The girl nodded meekly. Ryszard took a tentative step forward. There was some low bedding in the other corner. What if he caught syphilis and—and would have to renounce Maryna forever? But he was already inside.

“My name is Ryszard.”

“So just one will do, eh?”

“You have a funny name,” she said. “Are you going to America, too?”

“On your feet, my beauties!” shouted the man. He shooed the others out and dropped the curtain.

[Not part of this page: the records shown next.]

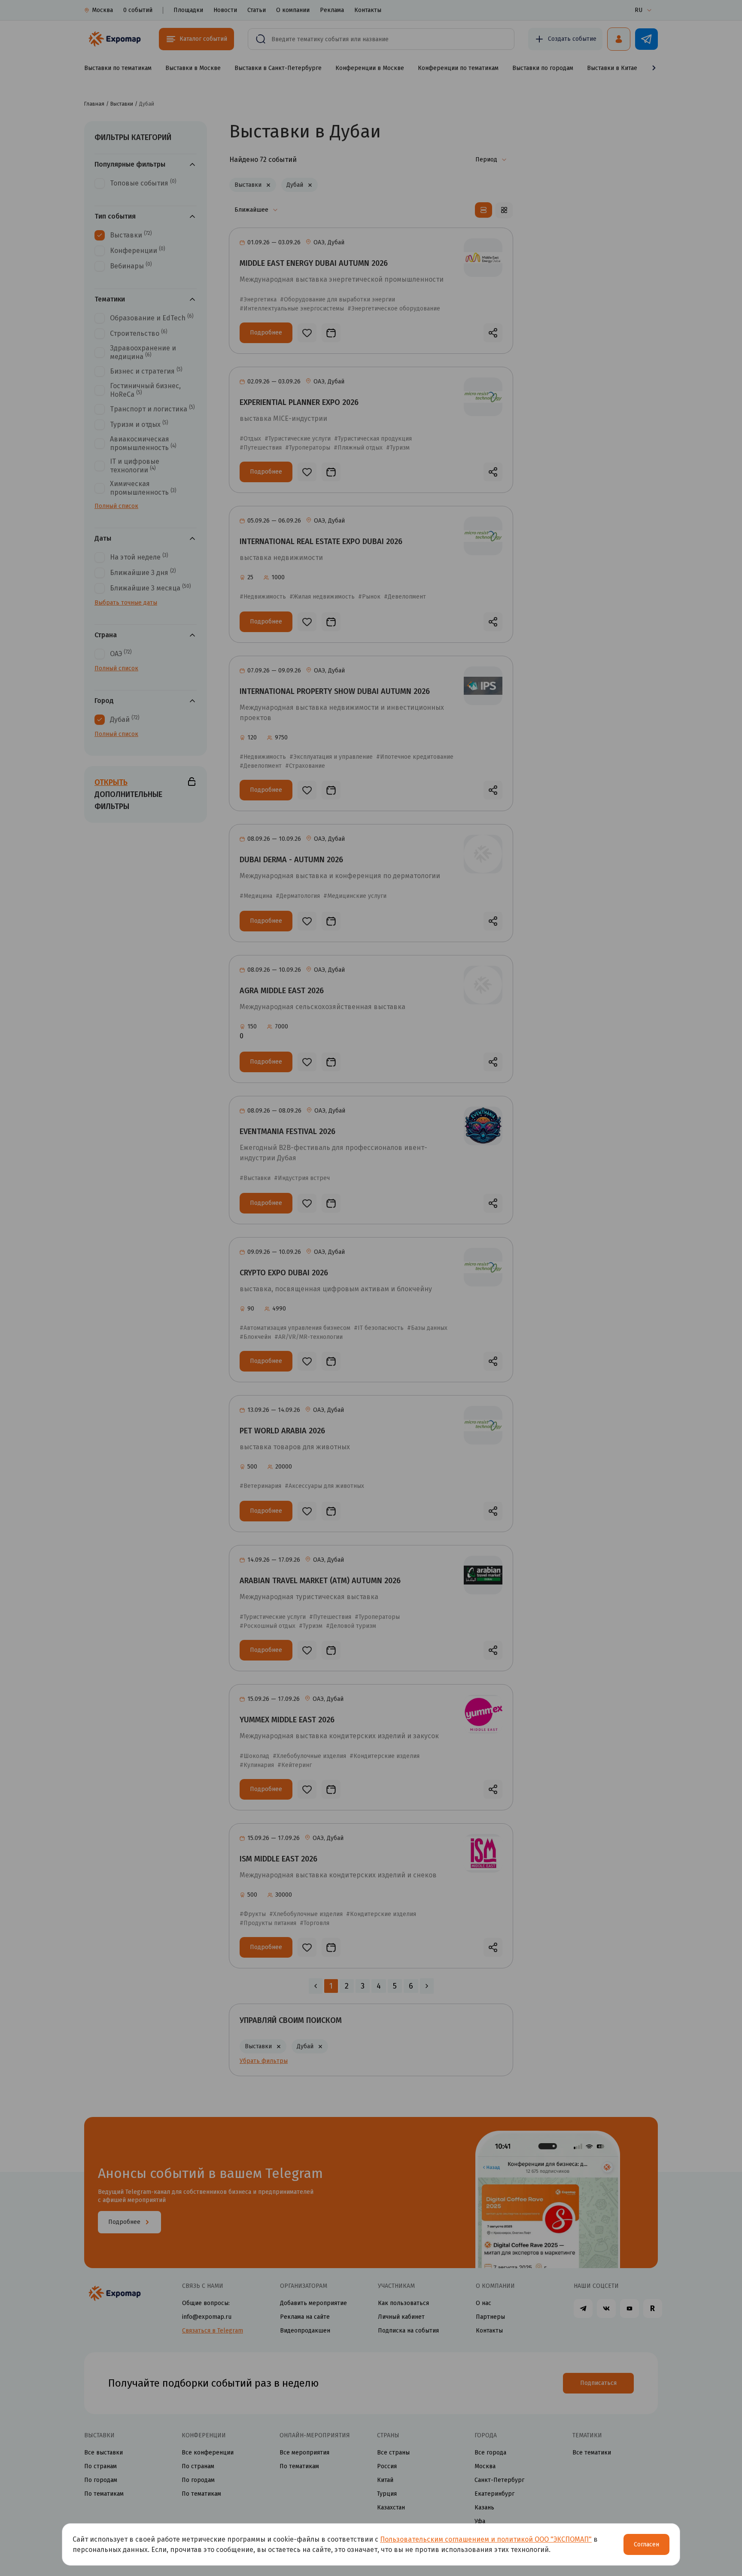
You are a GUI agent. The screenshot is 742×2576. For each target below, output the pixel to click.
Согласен (646, 2544)
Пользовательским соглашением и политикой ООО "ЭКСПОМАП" (486, 2539)
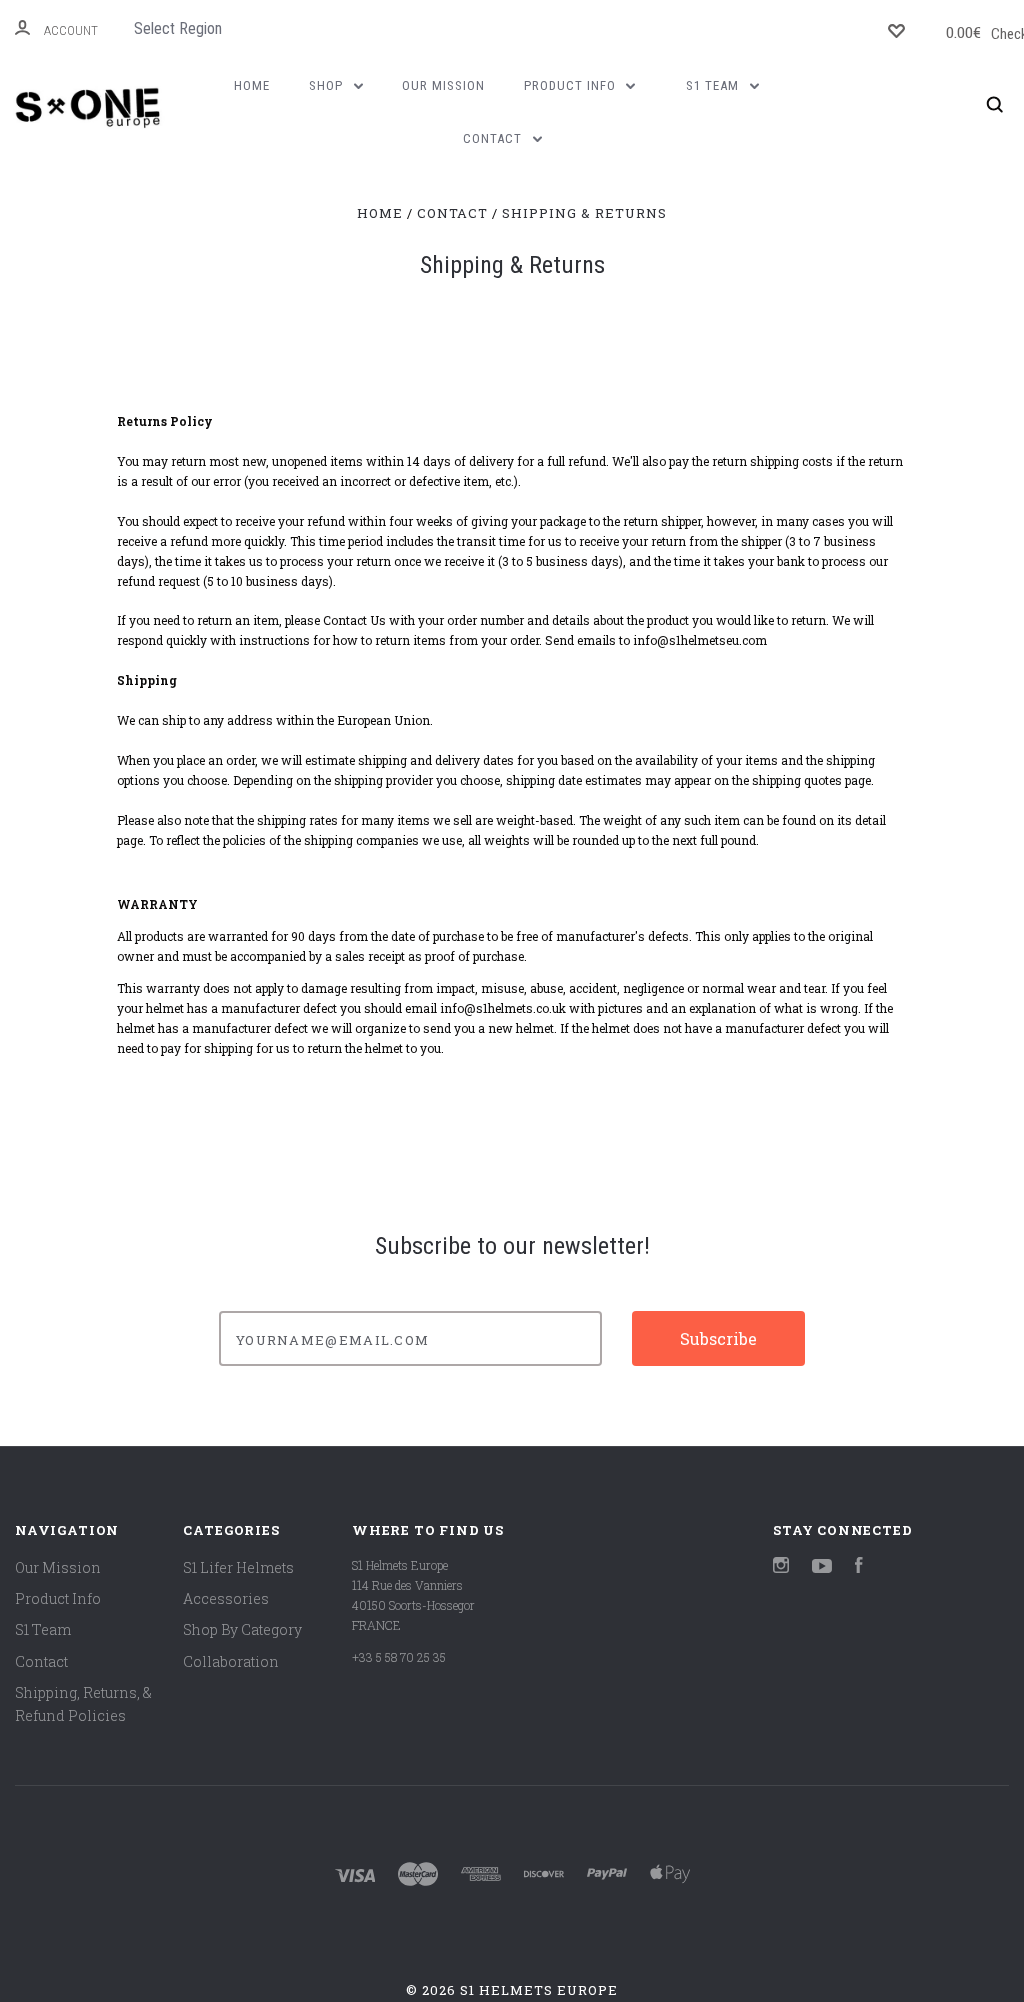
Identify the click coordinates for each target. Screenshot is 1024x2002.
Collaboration (231, 1661)
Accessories (226, 1598)
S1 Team (714, 85)
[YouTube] (822, 1567)
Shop (328, 85)
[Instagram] (781, 1567)
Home (252, 85)
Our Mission (443, 85)
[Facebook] (859, 1567)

As Ryszard lowered himself on the bedding beside the girl, the ship listed sharply. “Oh,” she cried, “I do get afraid sometimes”—she was chewing the ends of her fingers like a child—“I never been on a boat before, and drowning must be something awful.” A wave of pity that grew and grew swept over him as the swell of the ocean subsided. She was, he saw now, even younger than he had supposed.

“How old are you, Nora?”

“Fifteen, sir.” She was fumbling with the buttons of his pants. “Almost fifteen.”

“Ah, you don't have to do that.” He took away her hand with its bitten nails and held it in his. “Have there been many other visitors from—from upstairs?”

“You's the first today,” she mumbled.

“Making your way all right, boyo?” shouted the voice from the other side of the curtain.

“What is he saying?” said Ryszard.

“Let me be nice to you,” said the girl. She had pulled her hand free from his loose grasp, and flung herself on his chest. He held her tightly, his palm against the small of her back, and stroked her matted hair.